# Caudal ESI with ultrsound guidance



## pjoos (Feb 7, 2019)

What is the correct way to code for a caudal ESI under ultrasound guidance? 62322 , 76942 or 62323? 
The current NCCI edits show 76942 to be a column two code for 62322 and a modifier is allowed. 
Does the "with imaging guidance" in 62323 include ultrasound? 
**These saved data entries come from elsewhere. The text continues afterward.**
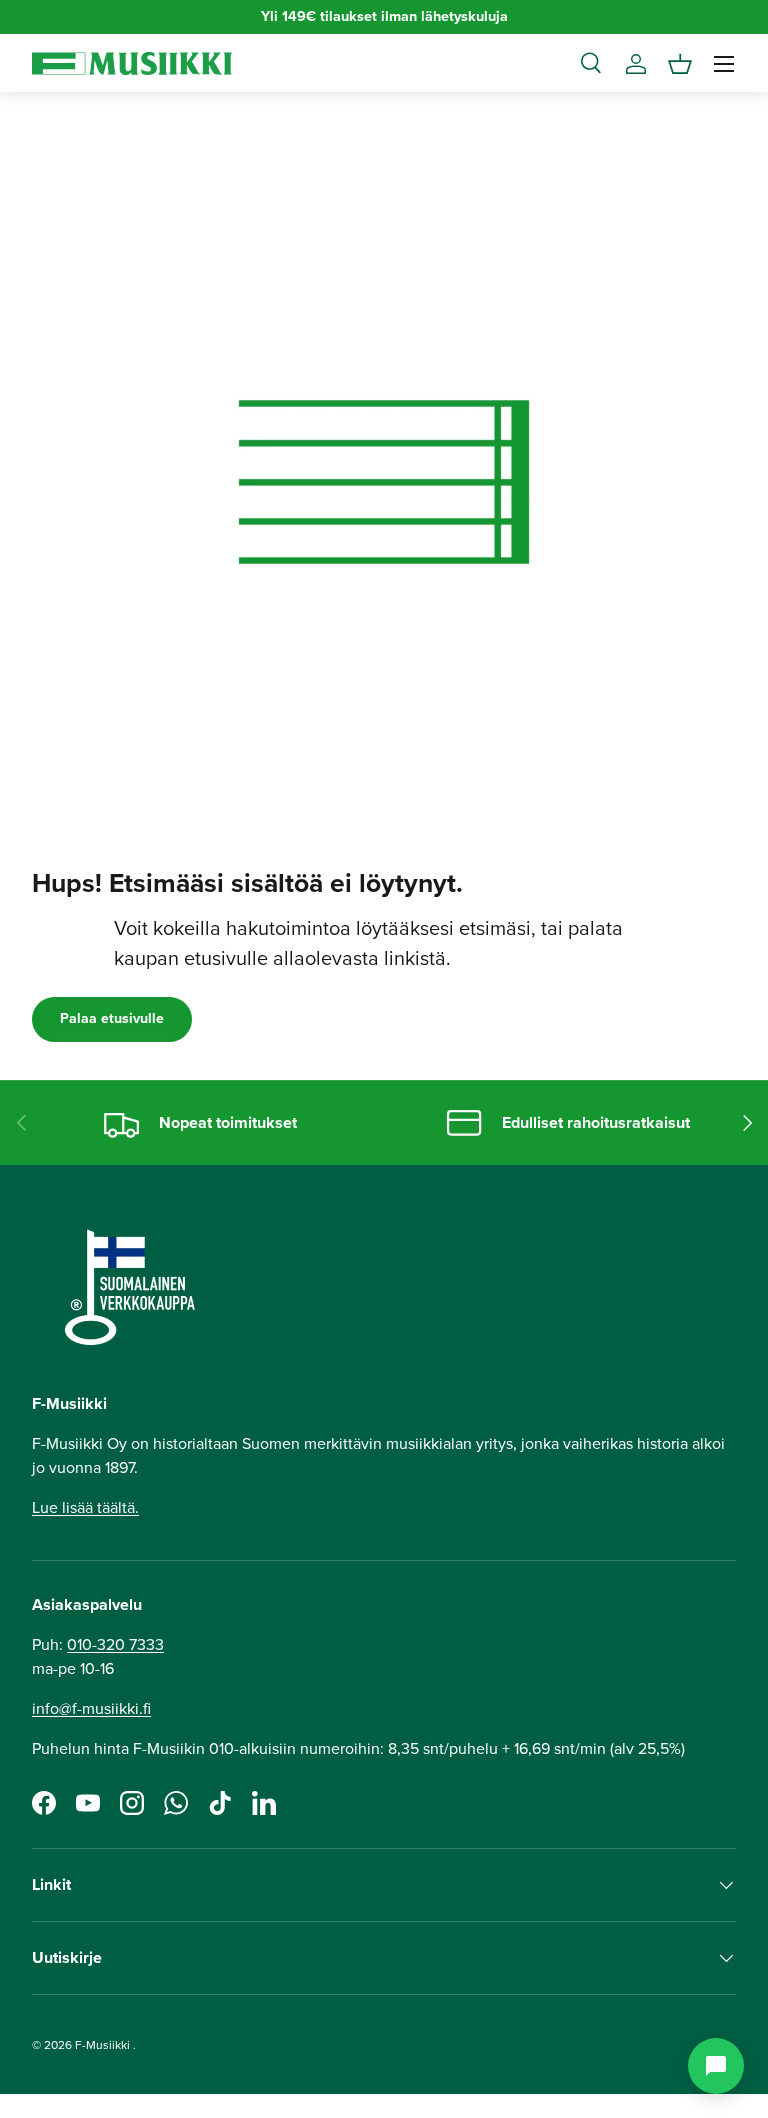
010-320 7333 (115, 1644)
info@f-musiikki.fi (91, 1708)
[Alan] (716, 2066)
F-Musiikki (102, 2045)
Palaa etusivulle (112, 1018)
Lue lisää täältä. (85, 1507)
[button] (680, 64)
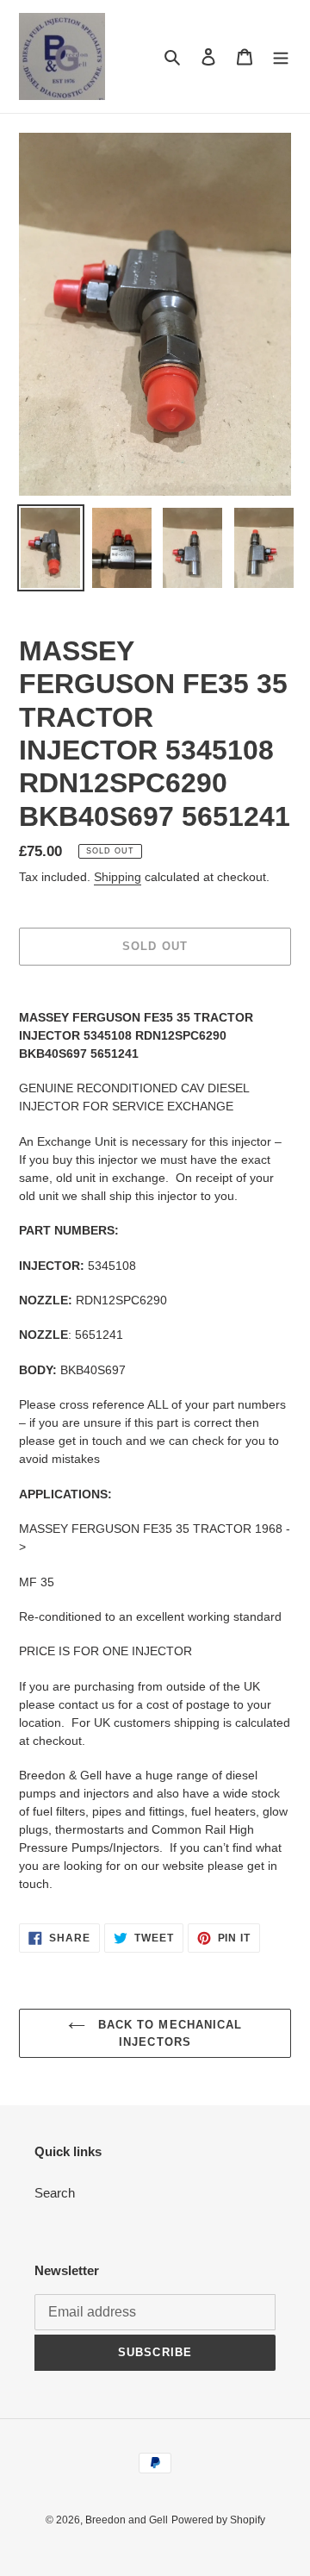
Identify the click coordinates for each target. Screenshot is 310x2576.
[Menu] (281, 56)
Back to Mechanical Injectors (168, 2033)
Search (54, 2192)
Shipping (117, 877)
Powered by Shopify (218, 2520)
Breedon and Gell (126, 2520)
62322- Injection(s) of diagnostic or therapeutic substance(s) (eg. anesthetic, antispasmodic, opioid, steroid, other solution). not including neurolytic substances, including needle or catheter placement, interlaminar epidural or subarachnoid, lumbar or sacral (caudal): without imaging guidance
62323 -    with Imaging guidance (ie, fluoroscopy or CT)
(Do not report 62323 in conjunction with 77003, 77012, 76942) (I interpret this parenthetical note to apply only to 62323 and to mean you would not report ultrasound if you are reporting fluoroscopy, or CT guidance)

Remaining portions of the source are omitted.